»»

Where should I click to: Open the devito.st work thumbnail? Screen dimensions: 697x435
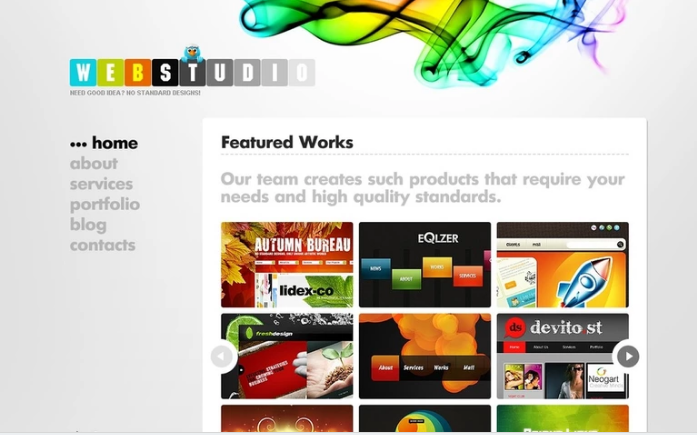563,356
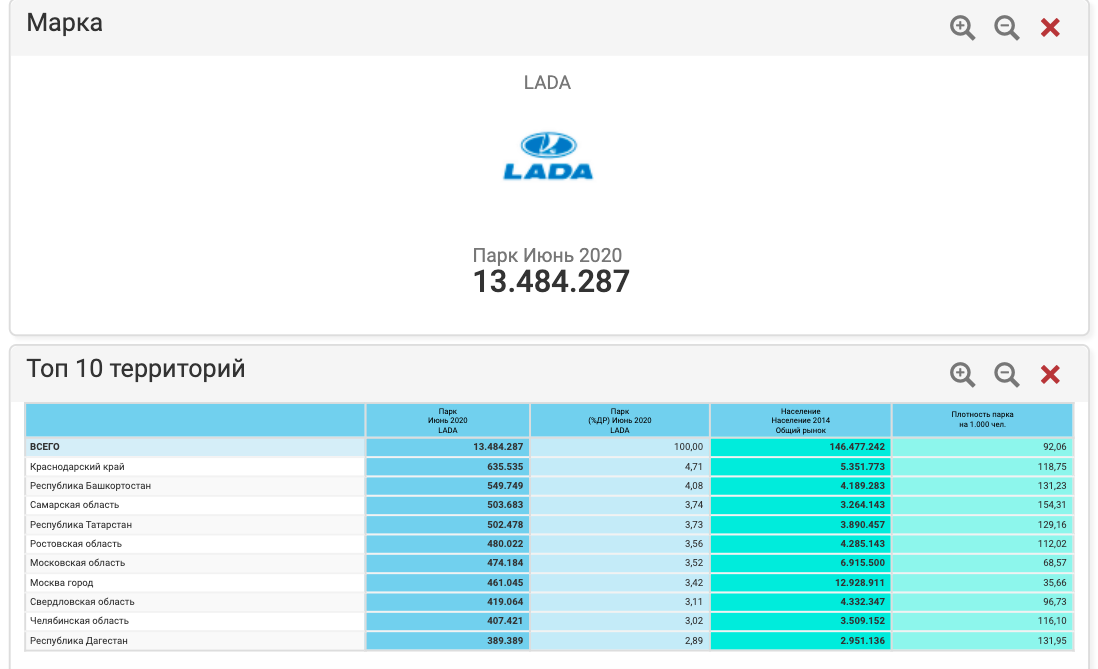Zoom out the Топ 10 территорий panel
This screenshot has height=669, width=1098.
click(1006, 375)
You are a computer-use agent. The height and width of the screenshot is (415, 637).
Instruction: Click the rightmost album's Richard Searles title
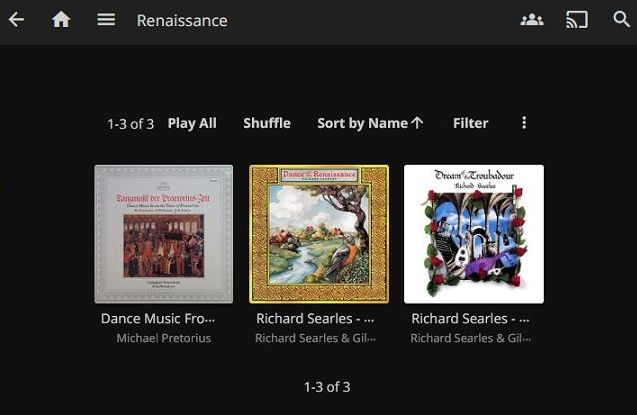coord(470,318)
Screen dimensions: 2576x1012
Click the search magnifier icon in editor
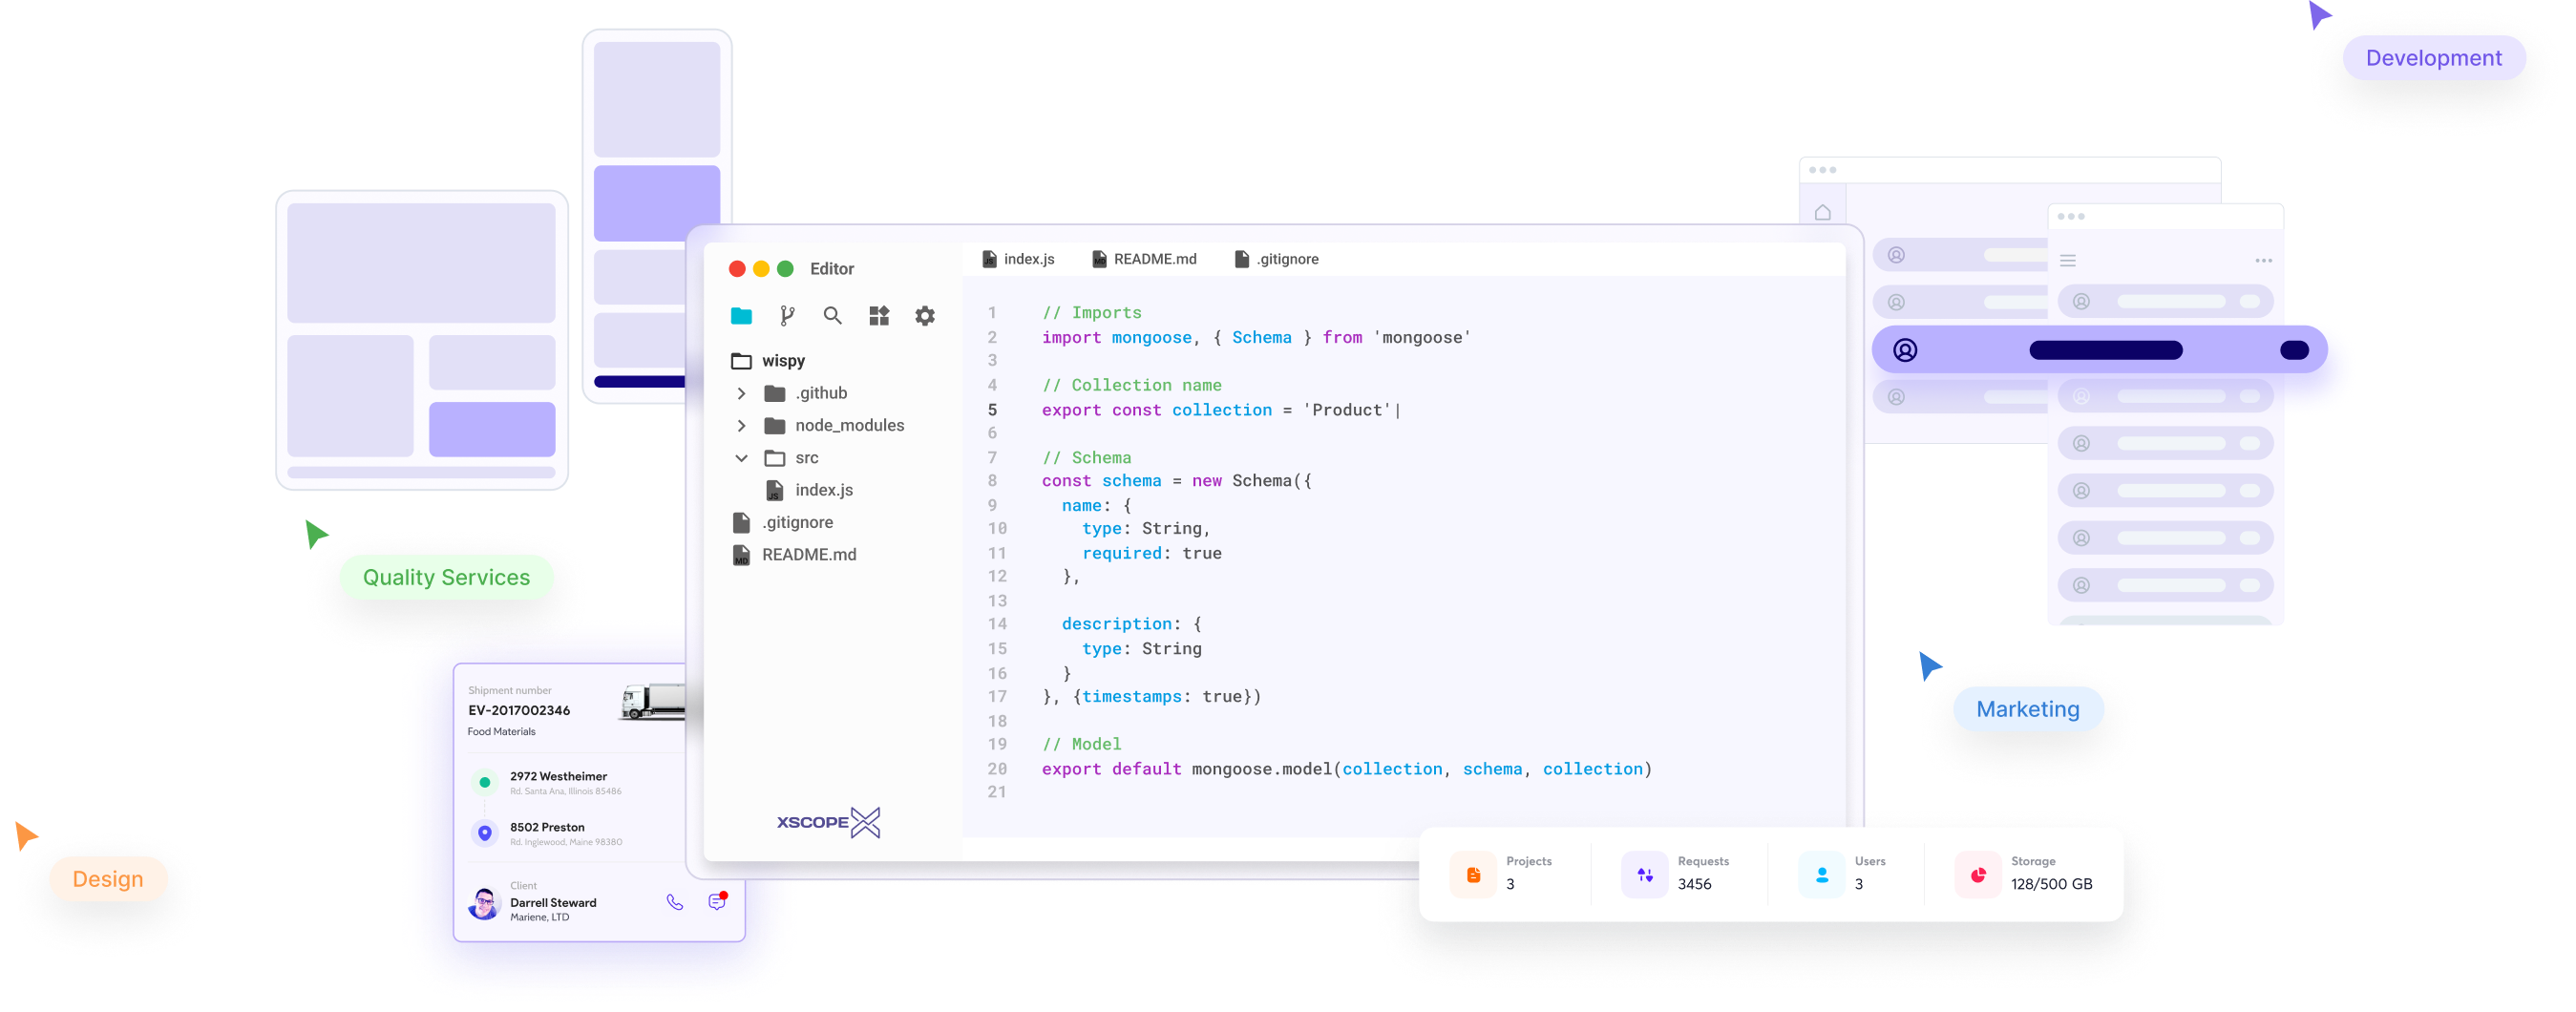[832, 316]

««

* [WHAT TO DO]: Using the records above, retype everything exactly except the pictures.

* [COMPLETED TASK]:
Where should I click to: Open the devito.st work thumbnail? Screen dimensions: 697x435
563,356
Zoom out the Топ 10 территорий panel
This screenshot has height=669, width=1098.
click(1006, 375)
You are a computer-use agent. The height and width of the screenshot is (415, 637).
Instruction: Click the rightmost album's Richard Searles title
coord(470,318)
Screen dimensions: 2576x1012
Click the search magnifier icon in editor
[832, 316]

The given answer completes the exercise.